■ **YOUR GOAL**
Extract the text of every item below word for word, leaving the pictures out of your answer.

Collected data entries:
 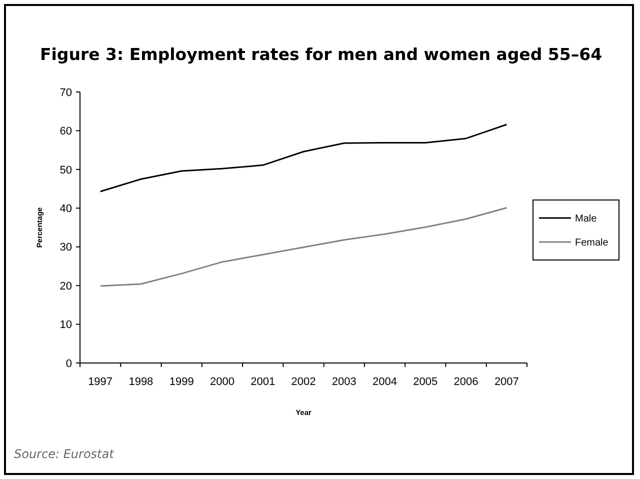 What do you see at coordinates (385, 382) in the screenshot?
I see `x-tick-label: 2004` at bounding box center [385, 382].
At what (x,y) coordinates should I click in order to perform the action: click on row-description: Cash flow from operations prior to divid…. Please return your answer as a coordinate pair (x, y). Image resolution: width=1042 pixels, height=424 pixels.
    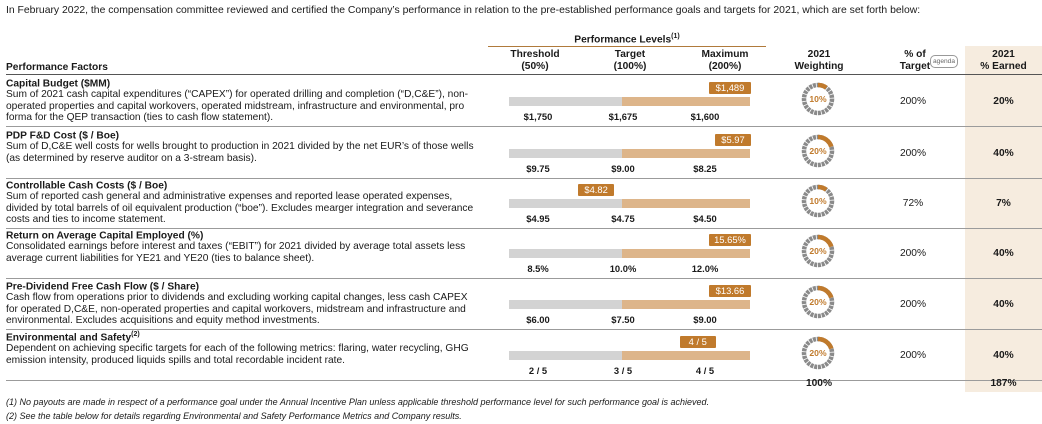
    Looking at the image, I should click on (237, 310).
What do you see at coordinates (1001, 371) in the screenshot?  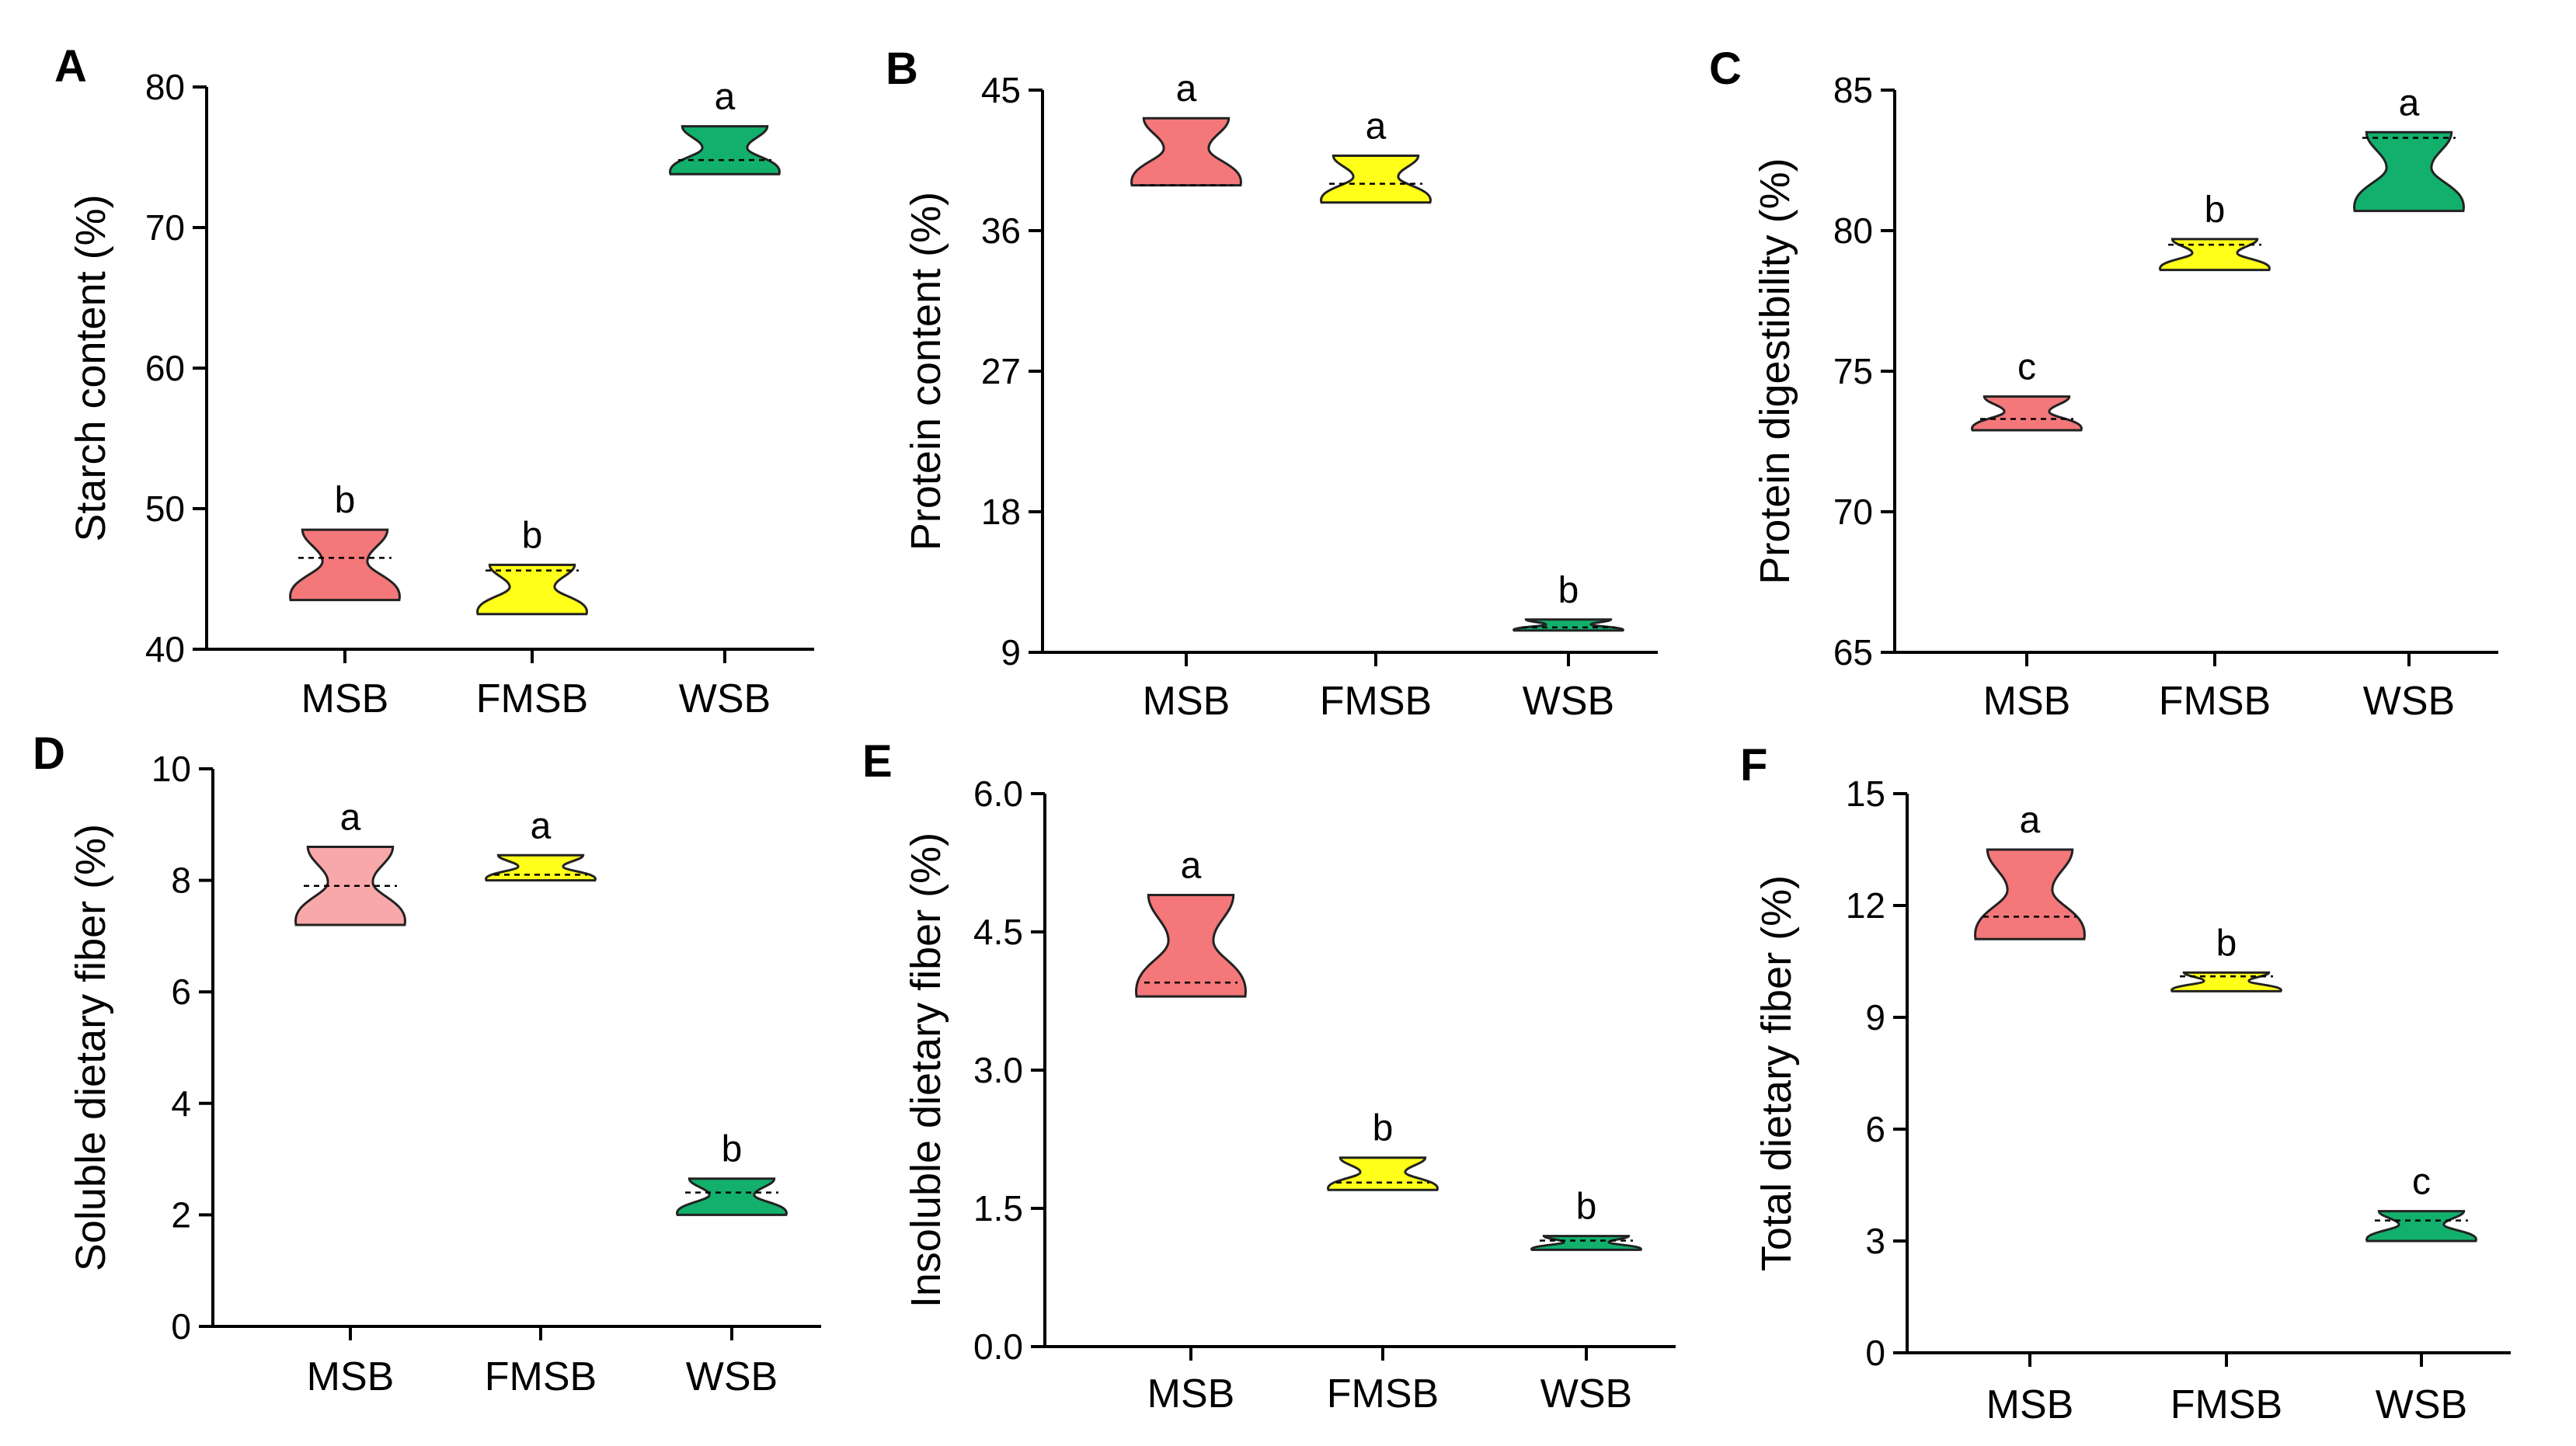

■ **FINAL ANSWER**
  What do you see at coordinates (385, 382) in the screenshot?
I see `x-tick-label: 2004` at bounding box center [385, 382].
At what (x,y) coordinates should I click in order to perform the action: click on row-description: Cash flow from operations prior to divid…. Please return your answer as a coordinate pair (x, y). Image resolution: width=1042 pixels, height=424 pixels.
    Looking at the image, I should click on (237, 310).
What do you see at coordinates (1001, 371) in the screenshot?  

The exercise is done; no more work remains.